* ACTION ITEM *
The entries below contain a stretch that opens with the line containing "Terms and Conditions (460, 1332)" and closes with the line containing "Kundklubb [menuitem] (206, 1621)"; set down that stretch exactly, both ends included, and nothing else.

* INPUT DATA *

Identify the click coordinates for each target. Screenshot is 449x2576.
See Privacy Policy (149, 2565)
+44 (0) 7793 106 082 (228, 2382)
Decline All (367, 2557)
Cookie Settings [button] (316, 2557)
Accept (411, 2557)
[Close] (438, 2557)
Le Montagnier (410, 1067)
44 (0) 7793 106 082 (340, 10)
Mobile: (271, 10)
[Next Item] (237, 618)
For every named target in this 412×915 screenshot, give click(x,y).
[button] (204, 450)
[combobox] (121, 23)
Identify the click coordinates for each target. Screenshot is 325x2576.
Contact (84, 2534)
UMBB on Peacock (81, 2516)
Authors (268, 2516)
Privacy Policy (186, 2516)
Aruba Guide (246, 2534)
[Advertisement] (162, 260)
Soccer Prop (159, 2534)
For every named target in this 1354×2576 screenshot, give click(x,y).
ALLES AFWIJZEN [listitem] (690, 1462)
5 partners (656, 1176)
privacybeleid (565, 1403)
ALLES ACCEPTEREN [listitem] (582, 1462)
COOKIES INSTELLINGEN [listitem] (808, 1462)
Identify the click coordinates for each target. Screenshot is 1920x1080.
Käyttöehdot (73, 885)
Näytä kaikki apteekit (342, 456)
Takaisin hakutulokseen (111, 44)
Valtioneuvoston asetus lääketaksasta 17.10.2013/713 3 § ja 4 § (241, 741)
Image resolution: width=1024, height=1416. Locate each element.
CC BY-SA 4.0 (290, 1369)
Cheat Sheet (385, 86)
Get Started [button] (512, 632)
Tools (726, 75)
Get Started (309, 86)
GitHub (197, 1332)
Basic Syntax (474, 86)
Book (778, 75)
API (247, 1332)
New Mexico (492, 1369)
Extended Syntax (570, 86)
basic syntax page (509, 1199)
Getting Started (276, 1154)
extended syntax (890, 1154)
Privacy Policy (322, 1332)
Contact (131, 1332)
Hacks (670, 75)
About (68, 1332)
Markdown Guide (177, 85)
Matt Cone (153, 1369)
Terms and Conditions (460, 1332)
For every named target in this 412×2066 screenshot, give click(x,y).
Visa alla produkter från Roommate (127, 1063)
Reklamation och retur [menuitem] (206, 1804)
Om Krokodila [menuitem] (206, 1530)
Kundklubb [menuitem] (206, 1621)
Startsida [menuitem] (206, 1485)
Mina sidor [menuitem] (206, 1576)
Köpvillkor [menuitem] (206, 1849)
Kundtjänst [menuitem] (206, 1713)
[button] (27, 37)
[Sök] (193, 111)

* PROBLEM SOLUTION *
Terms and Conditions (460, 1332)
For every named target in this 412×2066 screenshot, give click(x,y).
Visa alla produkter från Roommate (127, 1063)
Reklamation och retur [menuitem] (206, 1804)
Om Krokodila [menuitem] (206, 1530)
Kundklubb [menuitem] (206, 1621)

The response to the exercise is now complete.